A standard 50 mm lens doesn't significantly shrink or magnify the image.

In the last section, we saw that at any one point, a lens bends light beams to a certain total degree, no matter the light beam's angle of entry. This total "bending angle" is determined by the structure of the lens.

A lens with a rounder shape (a center that extends out farther) will have a more acute bending angle. Basically, curving the lens out increases the distance between different points on the lens. This increases the amount of time that one part of the light wave is moving faster than another part, so the light makes a sharper turn.

Increasing the bending angle has an obvious effect. Light beams from a particular point will converge at a point closer to the lens. In a lens with a flatter shape, light beams will not turn as sharply. Consequently, the light beams will converge farther away from the lens. To put it another way, the focused real image forms farther away from the lens when the lens has a flatter surface.

Increasing the distance between the lens and the real image actually increases the total size of the real image. If you think about it, this makes perfect sense. Think of a projector: As you move the projector farther away from the screen, the image becomes larger. To put it simply, the light beams keep spreading apart as they travel toward the screen.

The same basic thing happens in a camera. As the distance between the lens and the real image increases, the light beams spread out more, forming a larger real image. But the size of the film stays constant. When you attach a very flat lens, it projects a large real image but the film is only exposed to the middle part of it. Basically, the lens zeroes in on the middle of the frame, magnifying a small section of the scene in front of you. A rounder lens produces a smaller real image, so the film surface sees a much wider area of the scene (at reduced magnification).

Professional cameras let you attach different lenses so you can see the scene at various magnifications. The magnification power of a lens is described by its focal length. In cameras, the focal length is defined as the distance between the lens and the real image of an object in the far distance (the moon for example). A higher focal length number indicates a greater image magnification.

Different lenses are suited to different situations.
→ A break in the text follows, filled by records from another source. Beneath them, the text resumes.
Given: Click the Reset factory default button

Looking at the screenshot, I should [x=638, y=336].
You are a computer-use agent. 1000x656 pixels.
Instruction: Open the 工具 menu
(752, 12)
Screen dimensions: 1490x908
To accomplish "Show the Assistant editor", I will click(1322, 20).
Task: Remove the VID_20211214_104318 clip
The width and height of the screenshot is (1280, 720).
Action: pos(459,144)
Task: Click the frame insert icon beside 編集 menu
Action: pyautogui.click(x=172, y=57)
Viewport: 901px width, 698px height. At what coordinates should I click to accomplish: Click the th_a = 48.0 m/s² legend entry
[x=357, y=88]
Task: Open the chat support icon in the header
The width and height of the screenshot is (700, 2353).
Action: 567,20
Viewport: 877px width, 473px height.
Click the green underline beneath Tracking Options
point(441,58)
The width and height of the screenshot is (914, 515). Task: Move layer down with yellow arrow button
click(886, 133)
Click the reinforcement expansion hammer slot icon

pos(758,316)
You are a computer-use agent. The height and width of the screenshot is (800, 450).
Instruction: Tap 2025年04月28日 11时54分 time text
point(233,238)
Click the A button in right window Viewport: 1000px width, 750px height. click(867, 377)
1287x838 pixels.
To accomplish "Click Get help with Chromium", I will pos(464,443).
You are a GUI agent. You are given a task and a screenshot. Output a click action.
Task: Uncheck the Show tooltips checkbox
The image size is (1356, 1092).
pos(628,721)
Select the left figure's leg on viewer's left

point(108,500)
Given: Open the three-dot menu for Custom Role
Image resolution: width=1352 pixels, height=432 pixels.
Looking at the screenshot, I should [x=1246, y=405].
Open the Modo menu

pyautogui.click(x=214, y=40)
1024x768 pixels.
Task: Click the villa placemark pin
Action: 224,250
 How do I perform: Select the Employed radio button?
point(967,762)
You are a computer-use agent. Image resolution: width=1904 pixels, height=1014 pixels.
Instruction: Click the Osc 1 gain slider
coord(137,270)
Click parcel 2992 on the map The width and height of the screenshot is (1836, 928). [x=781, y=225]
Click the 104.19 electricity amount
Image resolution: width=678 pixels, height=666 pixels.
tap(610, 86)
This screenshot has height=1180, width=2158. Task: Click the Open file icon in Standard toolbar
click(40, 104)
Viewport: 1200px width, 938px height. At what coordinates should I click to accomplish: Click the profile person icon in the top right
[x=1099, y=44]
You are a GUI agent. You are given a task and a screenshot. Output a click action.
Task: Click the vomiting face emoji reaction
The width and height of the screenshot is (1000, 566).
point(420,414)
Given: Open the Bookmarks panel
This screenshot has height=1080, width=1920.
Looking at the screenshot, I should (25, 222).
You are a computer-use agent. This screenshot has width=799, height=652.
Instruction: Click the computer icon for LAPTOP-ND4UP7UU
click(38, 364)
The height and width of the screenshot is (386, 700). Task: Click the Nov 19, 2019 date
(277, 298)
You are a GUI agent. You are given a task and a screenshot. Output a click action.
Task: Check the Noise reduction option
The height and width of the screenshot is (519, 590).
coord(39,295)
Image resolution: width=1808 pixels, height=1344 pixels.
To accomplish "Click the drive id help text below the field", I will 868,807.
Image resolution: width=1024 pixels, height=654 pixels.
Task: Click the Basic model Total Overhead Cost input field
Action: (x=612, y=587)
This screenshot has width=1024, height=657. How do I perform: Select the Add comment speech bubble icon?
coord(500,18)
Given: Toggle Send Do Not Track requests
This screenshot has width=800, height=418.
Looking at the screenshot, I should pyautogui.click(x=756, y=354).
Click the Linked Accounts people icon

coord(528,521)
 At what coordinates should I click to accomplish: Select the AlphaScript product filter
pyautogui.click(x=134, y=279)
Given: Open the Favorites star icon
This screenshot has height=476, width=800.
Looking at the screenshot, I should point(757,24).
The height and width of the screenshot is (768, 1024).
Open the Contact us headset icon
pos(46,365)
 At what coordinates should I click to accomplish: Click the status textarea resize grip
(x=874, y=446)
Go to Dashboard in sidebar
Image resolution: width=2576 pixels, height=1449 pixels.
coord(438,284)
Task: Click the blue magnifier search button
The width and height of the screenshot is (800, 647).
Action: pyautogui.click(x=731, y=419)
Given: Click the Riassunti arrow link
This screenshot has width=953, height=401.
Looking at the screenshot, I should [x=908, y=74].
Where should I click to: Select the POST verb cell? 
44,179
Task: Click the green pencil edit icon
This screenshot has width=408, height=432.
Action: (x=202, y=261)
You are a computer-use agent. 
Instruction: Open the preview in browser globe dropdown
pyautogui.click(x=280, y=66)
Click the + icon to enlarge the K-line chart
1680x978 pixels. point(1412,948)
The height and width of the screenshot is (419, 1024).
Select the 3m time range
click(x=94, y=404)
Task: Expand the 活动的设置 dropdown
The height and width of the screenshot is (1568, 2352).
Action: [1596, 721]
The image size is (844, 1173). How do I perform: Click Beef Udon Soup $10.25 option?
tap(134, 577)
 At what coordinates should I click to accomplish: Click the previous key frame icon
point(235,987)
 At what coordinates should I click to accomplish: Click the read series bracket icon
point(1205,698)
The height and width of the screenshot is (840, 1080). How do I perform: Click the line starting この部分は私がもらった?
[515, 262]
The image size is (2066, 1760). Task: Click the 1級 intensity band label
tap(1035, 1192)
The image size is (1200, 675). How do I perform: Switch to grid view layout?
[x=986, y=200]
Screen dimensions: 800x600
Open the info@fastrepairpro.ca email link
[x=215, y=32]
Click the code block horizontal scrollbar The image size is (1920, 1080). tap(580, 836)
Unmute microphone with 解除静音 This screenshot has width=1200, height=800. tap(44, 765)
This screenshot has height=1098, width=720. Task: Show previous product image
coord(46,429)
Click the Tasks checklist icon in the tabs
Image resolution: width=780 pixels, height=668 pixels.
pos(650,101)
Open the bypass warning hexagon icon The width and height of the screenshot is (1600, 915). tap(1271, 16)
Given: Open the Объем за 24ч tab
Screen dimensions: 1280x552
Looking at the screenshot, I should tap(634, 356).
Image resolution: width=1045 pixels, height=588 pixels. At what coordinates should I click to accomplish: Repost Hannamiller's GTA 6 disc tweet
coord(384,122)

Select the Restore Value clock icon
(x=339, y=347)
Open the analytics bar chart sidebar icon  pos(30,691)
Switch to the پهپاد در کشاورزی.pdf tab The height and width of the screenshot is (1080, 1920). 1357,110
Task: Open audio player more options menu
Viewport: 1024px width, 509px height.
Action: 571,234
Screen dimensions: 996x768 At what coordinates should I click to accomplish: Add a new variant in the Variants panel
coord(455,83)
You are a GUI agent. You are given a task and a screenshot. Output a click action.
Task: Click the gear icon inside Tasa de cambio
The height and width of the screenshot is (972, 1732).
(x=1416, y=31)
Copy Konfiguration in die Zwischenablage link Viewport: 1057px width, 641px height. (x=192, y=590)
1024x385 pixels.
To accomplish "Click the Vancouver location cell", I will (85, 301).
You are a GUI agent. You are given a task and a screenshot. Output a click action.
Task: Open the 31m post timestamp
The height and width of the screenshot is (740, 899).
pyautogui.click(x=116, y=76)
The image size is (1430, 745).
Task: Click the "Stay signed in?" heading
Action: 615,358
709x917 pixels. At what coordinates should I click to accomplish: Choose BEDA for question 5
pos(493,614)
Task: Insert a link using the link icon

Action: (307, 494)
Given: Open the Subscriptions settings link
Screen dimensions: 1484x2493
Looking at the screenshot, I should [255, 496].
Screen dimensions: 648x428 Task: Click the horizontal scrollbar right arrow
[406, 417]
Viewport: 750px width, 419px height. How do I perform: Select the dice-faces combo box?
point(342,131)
If you're taking a picture of a mountain range, you might want to use a telephoto lens, a lens with an especially long focal length. This lens lets you zero in on specific elements in the distance, so you can create tighter compositions. If you're taking a close-up portrait, you might use a wide-angle lens. This lens has a much shorter focal length, so it shrinks the scene in front of you. The entire face is exposed to the film even if the subject is only a foot away from the camera. A standard 50 mm camera lens doesn't significantly magnify or shrink the image, making it ideal for shooting objects that aren't especially close or far away.